As Alison states in her white paper “all risks are not created equal, and different risks require fundamentally different responses.” Hearing the specifics of how risk is confronted on a regional or country-by-country basis is an important step in establishing that response. Listening to those who confront risk on the front lines of international business will help organizations to develop practical tools calibrated to the industry and region. In addition, attending to the concerns of field personnel will go a long way in getting front-line buy in as the participants in such discussions will likely takeaway a vision that “management is serious” about supporting risk management. I call that front-line “buy-in.”
As Harvard Business School Professor Paul Healy states in an article Corrupting Silence: Companies Must Speak Up Against Bribes, “It’s harder to rationalize corruption if you are receiving a consistent message that we don’t do this.”
Get ready to resist
Here is where it can get challenging, as “the third requirement is a willingness to resist bribery, even in, or especially in, high risk environments.” According to the authors, “resistance to demands is tough but entirely feasible,” requiring “skill, determination-and vision.” The ‘how to,’ is best elevated by Alison when she states that “companies must therefore make strategic decisions as to whether to enter some markets, accepting a certain level of inherent corruption risk, or stay out of them so they can maintain stated ethical commitments.” But where those markets are entered, if delays, sales targets and growth plans to do reflect the inherent market risks, then those at the front line will at some point take compliance decisions into their own hands as they ponder “what does management really want, compliance or sales?”
As the survey states “often the most realistic approach is to accept a short-term failure to win business, while preparing the ground for greater success in the future.” Indeed, when field personnel see that management understands that to be successful and compliant, short-term sacrifices will be necessary, then an important step will have been reached to embrace a more “robust and meaningful anti-corruption program” as going “beyond simple compliance.”

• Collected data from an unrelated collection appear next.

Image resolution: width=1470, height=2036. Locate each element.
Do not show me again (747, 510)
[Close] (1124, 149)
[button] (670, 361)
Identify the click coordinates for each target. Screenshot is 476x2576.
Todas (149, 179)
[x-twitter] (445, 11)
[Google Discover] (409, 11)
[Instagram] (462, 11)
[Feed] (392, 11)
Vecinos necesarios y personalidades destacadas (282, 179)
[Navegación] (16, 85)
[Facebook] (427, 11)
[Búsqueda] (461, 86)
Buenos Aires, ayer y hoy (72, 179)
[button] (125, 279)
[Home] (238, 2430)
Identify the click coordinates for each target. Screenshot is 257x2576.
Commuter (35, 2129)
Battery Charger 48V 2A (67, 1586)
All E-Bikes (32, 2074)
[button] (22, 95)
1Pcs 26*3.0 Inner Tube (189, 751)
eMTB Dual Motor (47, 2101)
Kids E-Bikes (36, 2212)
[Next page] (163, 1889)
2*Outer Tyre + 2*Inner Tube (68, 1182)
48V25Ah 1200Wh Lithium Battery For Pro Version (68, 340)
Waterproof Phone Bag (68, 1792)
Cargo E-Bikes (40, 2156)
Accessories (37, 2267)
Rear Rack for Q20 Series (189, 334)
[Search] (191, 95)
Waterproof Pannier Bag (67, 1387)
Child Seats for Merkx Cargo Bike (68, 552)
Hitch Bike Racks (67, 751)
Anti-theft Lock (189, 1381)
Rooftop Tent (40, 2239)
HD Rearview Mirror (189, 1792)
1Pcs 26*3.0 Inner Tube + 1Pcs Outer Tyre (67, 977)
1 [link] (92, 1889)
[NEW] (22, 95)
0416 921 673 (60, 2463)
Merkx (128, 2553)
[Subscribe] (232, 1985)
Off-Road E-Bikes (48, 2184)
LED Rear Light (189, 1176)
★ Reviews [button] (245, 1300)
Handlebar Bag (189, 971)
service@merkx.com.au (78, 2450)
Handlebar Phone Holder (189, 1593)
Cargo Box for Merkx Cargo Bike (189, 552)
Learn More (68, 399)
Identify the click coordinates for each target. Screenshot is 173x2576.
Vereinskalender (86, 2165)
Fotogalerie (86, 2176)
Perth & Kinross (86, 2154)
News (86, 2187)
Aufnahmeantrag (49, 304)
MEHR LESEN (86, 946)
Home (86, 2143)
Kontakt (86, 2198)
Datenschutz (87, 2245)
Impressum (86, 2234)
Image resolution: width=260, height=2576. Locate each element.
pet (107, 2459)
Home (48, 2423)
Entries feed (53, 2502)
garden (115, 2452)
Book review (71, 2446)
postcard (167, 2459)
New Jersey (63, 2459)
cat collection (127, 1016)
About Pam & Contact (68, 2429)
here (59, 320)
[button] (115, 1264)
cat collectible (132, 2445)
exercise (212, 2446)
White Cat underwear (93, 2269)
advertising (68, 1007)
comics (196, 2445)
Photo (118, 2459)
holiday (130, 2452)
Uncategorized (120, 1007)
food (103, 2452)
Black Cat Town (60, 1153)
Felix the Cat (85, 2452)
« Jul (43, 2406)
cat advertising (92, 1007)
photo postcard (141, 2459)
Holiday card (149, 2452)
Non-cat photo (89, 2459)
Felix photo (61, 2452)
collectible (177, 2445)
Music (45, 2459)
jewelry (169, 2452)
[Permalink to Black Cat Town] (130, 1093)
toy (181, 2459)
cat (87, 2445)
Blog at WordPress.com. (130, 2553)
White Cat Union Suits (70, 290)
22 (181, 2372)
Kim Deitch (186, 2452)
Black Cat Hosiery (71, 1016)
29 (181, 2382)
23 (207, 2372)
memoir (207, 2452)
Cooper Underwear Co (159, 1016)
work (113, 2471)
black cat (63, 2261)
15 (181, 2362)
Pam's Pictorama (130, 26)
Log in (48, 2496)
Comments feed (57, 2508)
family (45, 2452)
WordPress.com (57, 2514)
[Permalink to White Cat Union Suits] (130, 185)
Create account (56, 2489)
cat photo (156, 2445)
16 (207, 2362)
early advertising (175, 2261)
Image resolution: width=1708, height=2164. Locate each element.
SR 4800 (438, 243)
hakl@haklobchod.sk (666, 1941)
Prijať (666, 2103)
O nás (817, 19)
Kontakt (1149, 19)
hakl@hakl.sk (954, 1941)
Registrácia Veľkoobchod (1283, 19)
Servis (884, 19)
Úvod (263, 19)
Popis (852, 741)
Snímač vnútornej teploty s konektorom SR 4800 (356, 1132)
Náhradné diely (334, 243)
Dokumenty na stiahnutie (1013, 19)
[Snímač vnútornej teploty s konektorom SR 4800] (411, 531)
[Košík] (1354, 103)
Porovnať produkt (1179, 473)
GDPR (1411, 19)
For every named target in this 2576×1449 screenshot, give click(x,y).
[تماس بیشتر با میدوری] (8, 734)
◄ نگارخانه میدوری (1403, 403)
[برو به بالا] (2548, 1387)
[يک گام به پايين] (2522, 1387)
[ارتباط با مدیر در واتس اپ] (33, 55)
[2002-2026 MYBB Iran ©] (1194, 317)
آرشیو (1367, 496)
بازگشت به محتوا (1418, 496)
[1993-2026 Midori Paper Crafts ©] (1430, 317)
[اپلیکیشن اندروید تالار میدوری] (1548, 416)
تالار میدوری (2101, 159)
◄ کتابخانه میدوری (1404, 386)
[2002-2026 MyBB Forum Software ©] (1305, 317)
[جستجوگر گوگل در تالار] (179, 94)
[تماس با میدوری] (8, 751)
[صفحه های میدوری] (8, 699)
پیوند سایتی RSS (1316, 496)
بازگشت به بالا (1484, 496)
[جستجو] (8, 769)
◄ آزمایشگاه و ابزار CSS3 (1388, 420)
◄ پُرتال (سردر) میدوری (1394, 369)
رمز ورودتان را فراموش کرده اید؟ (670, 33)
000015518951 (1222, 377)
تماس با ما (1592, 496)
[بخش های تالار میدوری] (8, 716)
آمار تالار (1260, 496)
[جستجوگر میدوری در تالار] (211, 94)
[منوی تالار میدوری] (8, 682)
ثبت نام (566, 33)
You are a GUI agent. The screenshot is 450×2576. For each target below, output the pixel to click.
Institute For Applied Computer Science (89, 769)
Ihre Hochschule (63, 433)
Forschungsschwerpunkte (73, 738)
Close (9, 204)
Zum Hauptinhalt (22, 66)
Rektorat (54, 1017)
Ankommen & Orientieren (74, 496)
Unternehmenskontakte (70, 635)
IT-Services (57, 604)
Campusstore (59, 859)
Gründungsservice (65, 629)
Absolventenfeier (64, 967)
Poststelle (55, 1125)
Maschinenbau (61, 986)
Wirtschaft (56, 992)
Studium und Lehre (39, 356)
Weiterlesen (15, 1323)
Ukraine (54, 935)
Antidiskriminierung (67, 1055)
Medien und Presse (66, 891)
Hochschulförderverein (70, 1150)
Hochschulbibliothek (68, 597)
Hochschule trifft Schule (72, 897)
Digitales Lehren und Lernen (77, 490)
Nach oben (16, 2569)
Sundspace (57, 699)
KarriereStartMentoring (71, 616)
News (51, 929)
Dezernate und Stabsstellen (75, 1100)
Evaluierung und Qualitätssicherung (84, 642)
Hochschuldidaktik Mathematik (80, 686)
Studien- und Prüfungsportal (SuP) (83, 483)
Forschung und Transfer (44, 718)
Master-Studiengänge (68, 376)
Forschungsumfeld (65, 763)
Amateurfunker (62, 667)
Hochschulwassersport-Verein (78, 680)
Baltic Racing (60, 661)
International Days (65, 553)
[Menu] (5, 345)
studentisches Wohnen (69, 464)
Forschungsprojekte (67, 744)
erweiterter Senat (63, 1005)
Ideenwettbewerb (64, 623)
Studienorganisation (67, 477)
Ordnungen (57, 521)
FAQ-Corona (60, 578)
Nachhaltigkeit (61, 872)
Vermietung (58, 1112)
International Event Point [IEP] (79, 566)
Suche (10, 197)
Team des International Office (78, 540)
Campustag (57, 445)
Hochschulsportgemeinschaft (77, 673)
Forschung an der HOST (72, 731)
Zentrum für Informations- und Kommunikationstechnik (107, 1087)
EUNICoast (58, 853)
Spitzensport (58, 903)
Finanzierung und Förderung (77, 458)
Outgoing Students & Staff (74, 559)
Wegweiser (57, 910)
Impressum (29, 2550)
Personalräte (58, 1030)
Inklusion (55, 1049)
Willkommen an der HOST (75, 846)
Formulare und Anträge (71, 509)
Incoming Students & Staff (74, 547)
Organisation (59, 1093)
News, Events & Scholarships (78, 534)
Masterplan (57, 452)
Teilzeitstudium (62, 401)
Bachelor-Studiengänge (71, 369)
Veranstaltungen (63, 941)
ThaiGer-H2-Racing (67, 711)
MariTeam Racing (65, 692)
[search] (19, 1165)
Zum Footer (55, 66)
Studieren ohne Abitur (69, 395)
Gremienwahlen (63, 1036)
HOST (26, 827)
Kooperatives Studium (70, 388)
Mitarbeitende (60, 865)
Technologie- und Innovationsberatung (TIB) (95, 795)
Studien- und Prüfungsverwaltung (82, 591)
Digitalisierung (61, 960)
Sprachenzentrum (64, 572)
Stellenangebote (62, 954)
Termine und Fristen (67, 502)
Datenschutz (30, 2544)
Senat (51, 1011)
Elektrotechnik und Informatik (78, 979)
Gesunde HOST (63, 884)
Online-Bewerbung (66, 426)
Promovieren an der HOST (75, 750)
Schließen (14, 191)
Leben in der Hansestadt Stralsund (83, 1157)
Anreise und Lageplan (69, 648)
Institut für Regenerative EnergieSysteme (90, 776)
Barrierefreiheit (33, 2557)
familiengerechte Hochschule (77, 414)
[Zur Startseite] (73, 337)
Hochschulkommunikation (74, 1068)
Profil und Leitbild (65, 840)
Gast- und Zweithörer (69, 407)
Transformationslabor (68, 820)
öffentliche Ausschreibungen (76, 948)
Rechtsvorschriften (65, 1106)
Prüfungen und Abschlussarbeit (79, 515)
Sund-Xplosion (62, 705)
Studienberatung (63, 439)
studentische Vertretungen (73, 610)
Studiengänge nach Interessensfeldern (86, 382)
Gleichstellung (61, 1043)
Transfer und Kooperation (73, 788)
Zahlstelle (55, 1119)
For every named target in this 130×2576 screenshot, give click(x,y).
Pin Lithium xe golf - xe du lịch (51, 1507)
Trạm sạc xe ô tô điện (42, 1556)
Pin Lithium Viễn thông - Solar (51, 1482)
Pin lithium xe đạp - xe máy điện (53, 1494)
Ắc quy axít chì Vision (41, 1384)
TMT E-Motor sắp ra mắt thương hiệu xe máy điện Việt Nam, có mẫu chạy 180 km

From my perspective, when those who confront risk in the field see that management has embraced anti-bribery corruption as reflected in business strategy and growth forecasts through making “clear-eyed” strategic decisions, especially in low integrity regions, then the “what we say” will be well balanced and aligned with the “way we do things around here.” This commitment, as Alison states, will then go beyond the traditional “bolt on” compliance model as to “tackle the full scale of the corruption challenge, which cuts across every aspect of a multinationals company’s business.”